TASK OBJECTIVE. Below are some entries; state how many of their lines contain the word "Sort", with nothing else in the reply.

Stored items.

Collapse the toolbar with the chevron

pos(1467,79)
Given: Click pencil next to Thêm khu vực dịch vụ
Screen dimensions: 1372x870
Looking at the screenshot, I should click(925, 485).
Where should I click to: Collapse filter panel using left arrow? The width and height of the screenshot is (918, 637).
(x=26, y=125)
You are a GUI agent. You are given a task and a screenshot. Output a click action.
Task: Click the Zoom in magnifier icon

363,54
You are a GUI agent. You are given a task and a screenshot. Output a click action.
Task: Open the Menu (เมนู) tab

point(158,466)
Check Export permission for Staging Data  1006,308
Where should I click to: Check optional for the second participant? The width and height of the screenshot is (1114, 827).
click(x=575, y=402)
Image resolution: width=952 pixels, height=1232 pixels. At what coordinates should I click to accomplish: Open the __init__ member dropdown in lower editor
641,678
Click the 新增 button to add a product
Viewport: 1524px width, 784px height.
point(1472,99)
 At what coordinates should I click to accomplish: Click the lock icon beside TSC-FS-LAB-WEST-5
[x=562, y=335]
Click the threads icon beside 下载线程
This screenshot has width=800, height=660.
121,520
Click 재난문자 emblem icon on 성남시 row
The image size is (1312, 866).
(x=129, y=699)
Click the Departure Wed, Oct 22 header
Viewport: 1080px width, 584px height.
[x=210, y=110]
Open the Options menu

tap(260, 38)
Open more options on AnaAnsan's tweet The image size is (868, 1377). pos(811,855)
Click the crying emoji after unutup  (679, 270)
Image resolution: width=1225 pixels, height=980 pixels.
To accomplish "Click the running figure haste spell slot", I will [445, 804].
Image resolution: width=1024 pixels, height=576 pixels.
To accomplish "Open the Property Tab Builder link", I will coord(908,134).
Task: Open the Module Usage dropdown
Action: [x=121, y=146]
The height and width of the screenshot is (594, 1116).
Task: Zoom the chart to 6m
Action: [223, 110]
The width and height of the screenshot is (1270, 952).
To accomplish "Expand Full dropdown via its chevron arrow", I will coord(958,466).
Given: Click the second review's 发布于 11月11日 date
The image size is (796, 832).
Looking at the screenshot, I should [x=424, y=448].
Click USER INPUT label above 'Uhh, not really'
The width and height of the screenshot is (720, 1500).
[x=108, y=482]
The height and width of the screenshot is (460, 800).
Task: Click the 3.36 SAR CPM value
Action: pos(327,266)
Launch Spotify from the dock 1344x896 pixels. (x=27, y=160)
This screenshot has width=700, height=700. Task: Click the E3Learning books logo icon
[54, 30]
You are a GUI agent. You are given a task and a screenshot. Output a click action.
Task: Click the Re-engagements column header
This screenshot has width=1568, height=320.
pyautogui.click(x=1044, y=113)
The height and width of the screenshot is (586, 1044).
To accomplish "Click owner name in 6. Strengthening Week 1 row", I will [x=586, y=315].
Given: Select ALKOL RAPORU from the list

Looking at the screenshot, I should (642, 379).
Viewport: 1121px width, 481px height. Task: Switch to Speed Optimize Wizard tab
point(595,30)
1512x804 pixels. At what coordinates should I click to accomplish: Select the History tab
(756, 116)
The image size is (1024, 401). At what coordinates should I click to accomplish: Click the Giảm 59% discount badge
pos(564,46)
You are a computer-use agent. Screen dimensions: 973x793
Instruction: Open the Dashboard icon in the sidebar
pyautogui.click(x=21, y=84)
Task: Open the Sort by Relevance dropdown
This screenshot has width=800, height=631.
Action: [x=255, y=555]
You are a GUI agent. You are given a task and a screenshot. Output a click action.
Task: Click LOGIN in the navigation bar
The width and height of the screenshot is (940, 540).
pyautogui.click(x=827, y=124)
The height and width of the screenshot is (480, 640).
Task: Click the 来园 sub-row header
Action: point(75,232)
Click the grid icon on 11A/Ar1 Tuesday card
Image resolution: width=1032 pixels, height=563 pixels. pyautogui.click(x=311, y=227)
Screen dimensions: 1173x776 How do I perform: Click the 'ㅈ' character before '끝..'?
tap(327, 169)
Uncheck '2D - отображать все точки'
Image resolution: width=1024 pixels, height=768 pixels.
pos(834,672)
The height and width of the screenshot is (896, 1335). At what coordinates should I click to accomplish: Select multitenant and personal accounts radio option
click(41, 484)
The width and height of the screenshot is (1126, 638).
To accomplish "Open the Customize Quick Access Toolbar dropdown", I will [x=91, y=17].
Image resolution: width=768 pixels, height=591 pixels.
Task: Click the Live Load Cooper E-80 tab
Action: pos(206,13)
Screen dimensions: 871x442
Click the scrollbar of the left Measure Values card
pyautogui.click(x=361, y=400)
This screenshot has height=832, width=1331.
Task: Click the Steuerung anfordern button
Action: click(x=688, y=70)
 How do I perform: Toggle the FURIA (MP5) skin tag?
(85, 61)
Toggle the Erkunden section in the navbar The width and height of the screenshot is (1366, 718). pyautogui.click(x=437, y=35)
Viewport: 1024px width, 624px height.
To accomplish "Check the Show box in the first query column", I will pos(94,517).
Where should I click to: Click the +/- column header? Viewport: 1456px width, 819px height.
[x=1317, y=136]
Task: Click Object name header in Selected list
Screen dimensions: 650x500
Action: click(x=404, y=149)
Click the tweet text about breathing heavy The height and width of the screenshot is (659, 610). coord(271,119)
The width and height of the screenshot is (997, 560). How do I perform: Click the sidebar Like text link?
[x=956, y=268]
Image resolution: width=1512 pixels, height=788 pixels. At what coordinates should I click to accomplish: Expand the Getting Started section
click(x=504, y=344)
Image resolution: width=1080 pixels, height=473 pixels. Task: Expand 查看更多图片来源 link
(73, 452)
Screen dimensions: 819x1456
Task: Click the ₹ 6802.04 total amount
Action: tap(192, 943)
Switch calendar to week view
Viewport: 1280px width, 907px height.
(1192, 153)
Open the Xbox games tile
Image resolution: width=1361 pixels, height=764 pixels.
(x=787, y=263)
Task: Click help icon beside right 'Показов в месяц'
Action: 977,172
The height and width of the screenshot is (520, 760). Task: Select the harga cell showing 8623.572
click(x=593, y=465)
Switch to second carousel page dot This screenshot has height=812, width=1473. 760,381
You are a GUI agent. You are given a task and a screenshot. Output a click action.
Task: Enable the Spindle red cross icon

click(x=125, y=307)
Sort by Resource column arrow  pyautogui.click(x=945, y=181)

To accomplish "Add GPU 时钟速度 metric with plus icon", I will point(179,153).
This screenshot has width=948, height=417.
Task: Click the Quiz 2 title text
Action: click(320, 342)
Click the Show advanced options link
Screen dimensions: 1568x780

SOLUTION. 2